--- Texte ---

Paiement - Bénéficiaire de l'acceptation - Tiers porteur - Inopposabilité des exceptions.

Société

Administrateur - Confusion des patrimoines - Responsabilité in solidum.

Résumé🔗

Le juge ne statue pas « ultra petita » s'il alloue à une partie un objet virtuellement compris dans les conclusions de celle-ci.

Le bénéficiaire de l'acceptation d'une lettre de change est présumé être intervenu dans les rapports cambiaires comme preneur - ou premier porteur - et ne peut se voir opposer l'exception de la nullité du rapport fondamental unissant le tireur au tiré, hors le cas où il n'a pas été un porteur légitime ou ait agi au détriment du débiteur.

L'administrateur d'une société qui réalise des opérations commerciales tantôt en son nom personnel, tantôt sous le couvert de la société dont il a la maîtrise, résume cette société sous sa seule personne et doit être retenu comme responsable « in solidum » des condamnations prononcées contre elle.

--- Extraits de données ---

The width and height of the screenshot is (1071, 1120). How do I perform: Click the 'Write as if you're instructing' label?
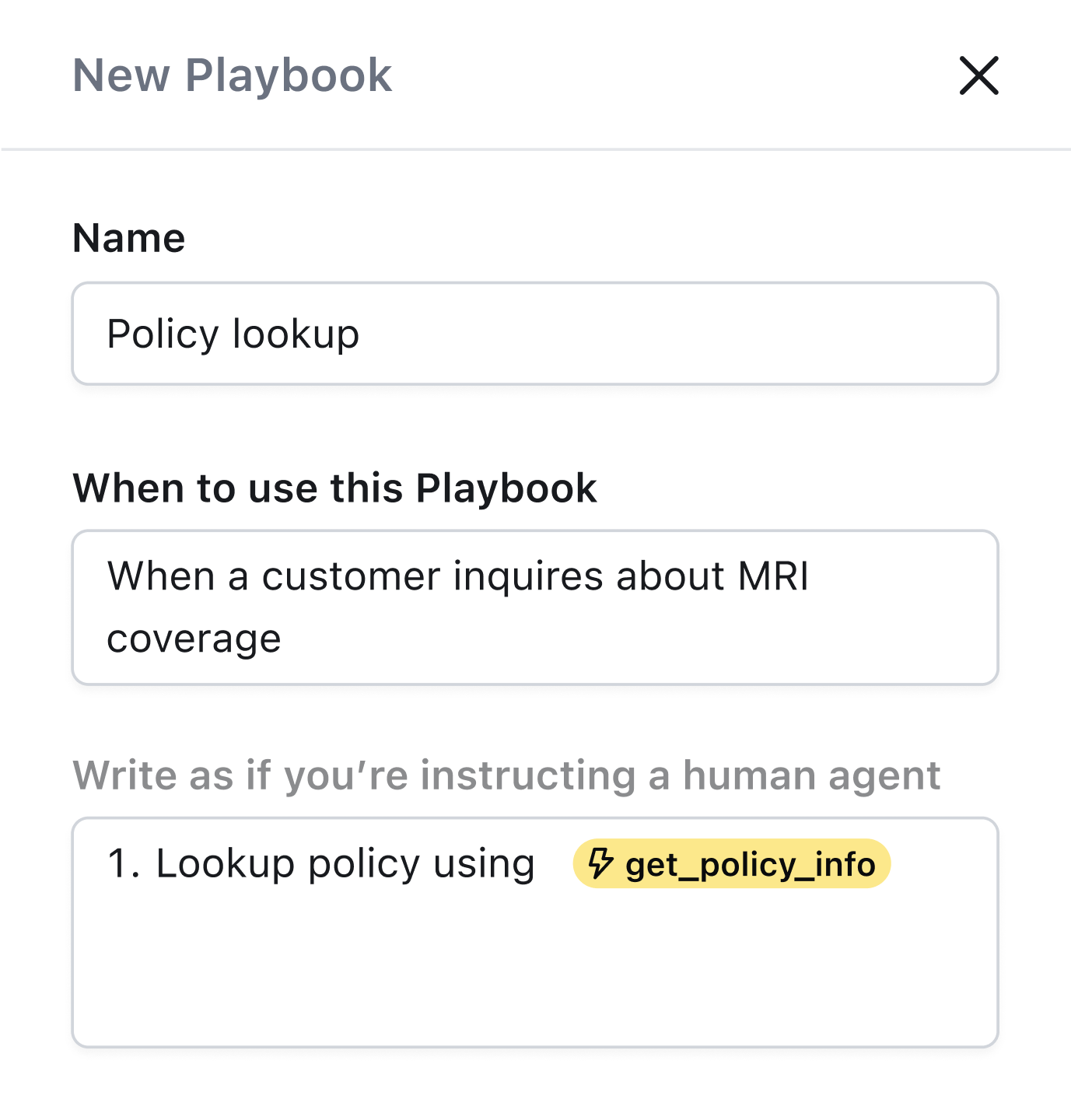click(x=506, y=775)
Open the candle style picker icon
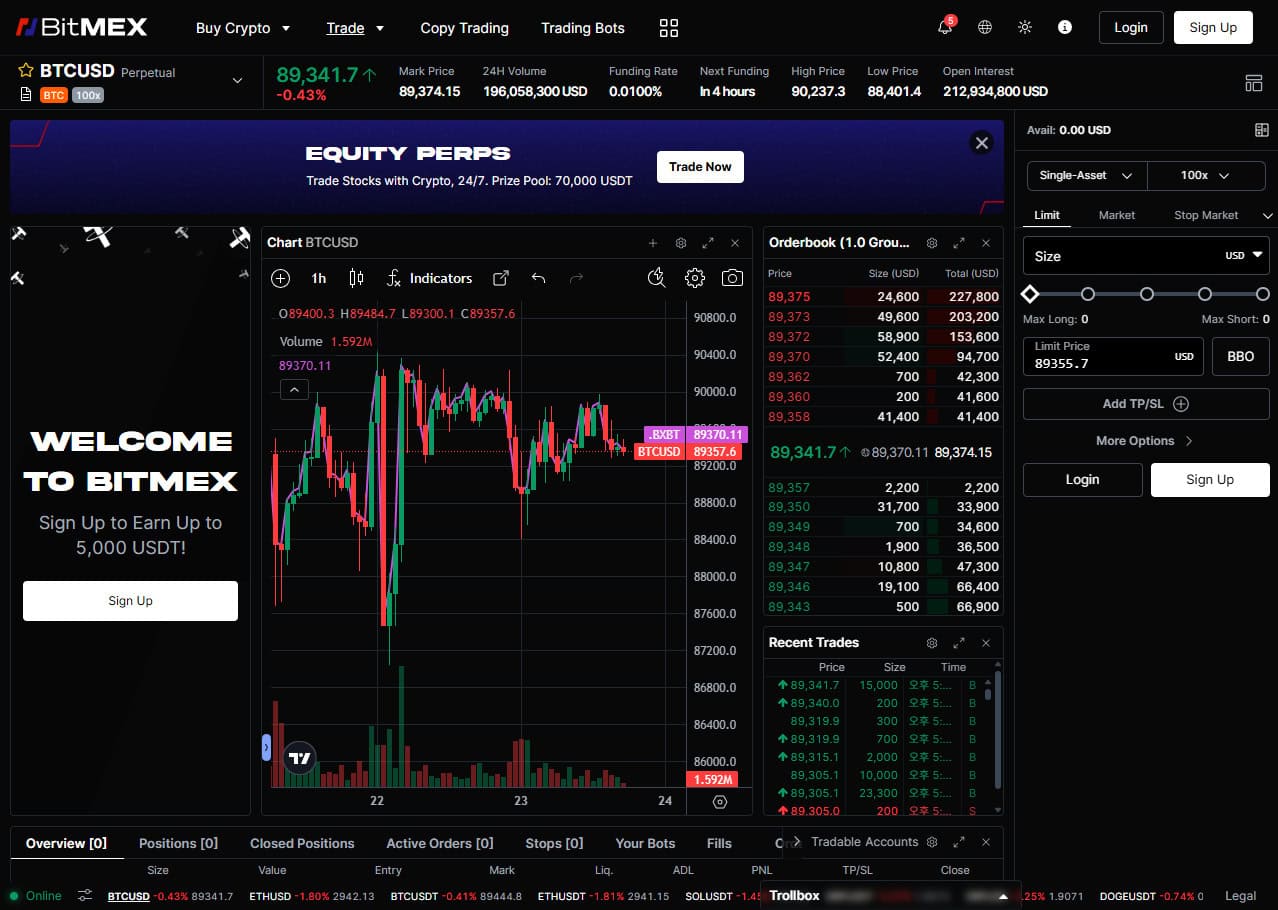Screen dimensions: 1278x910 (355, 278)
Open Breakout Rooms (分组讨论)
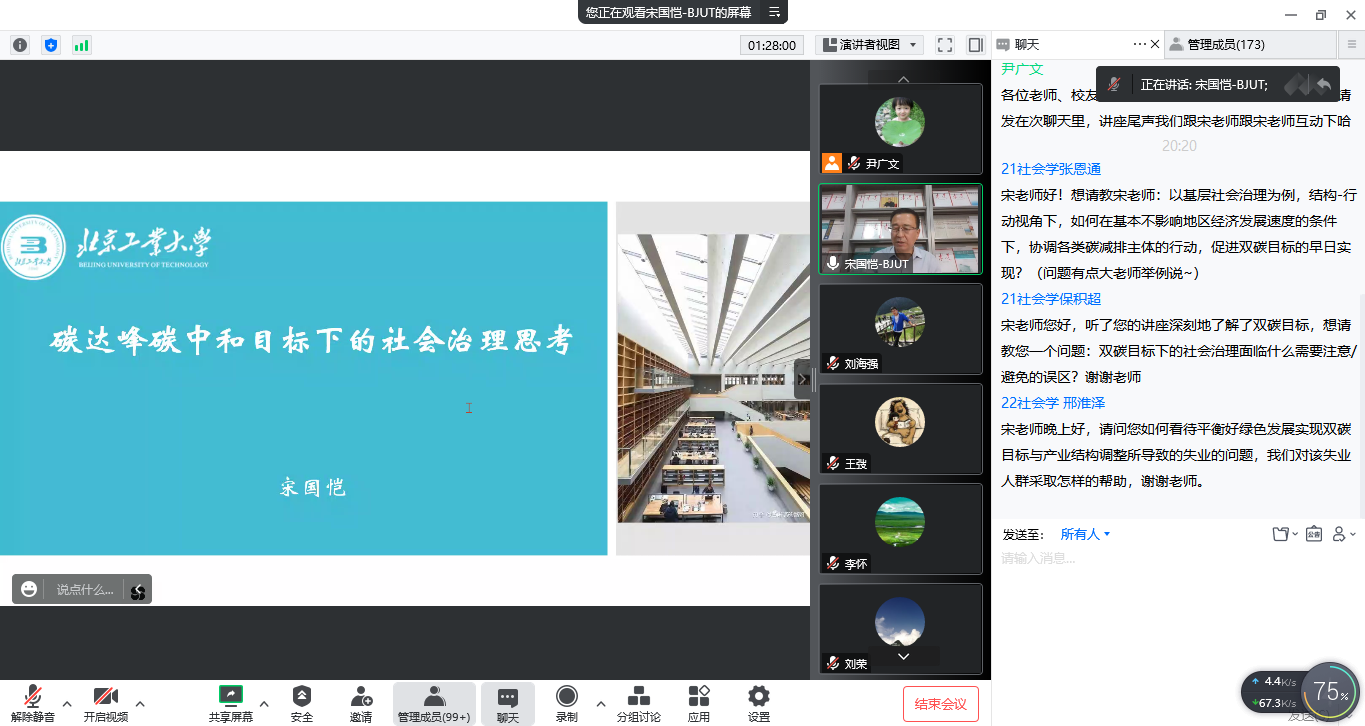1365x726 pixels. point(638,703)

---
--- Extraits de données ---

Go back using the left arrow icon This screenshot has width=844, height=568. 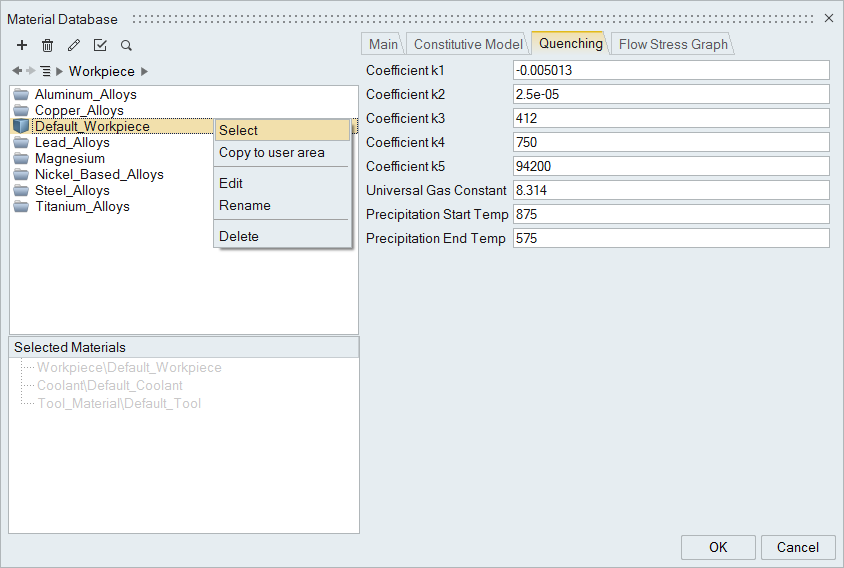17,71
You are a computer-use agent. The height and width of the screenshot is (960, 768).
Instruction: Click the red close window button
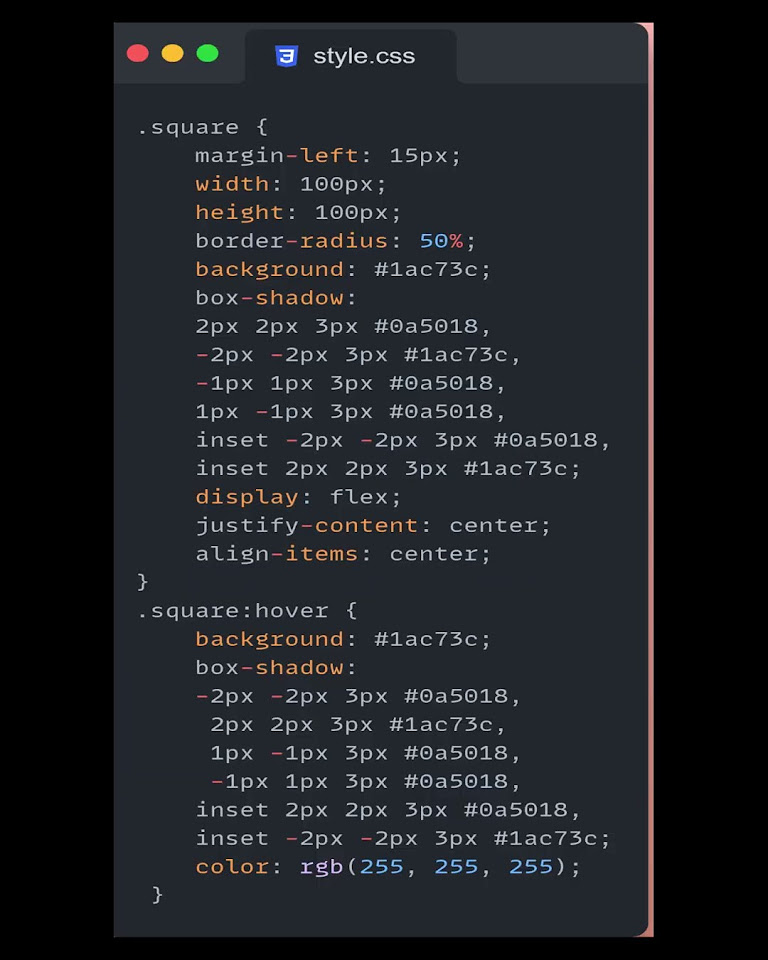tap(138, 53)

---

Énoncé 1: Relevez les termes, séparés par des tirets, qui composent la ligne commençant par « Paiement » dans le texte.
Énoncé 2: Résumez le texte en trois phrases.
Énoncé 3: D'après le texte, qui est présumé être intervenu dans les rapports cambiaires comme preneur, ou premier porteur ?
Les enregistrements forment un matériau distinct du texte.

Réponse détaillée 1: Paiement ; Bénéficiaire de l'acceptation ; Tiers porteur ; Inopposabilité des exceptions.

Réponse détaillée 2: Le juge ne statue pas « ultra petita » lorsqu'il accorde à une partie un objet virtuellement compris dans ses conclusions. Le bénéficiaire de l'acceptation d'une lettre de change est présumé être intervenu comme preneur, et la nullité du rapport fondamental entre le tireur et le tiré ne peut lui être opposée, sauf s'il n'a pas été un porteur légitime ou s'il a agi au détriment du débiteur. L'administrateur qui traite des opérations commerciales tantôt en son nom personnel, tantôt sous le couvert de la société qu'il maîtrise, résume cette société en sa personne et doit répondre « in solidum » des condamnations prononcées contre elle.

Réponse détaillée 3: Le bénéficiaire de l'acceptation d'une lettre de change.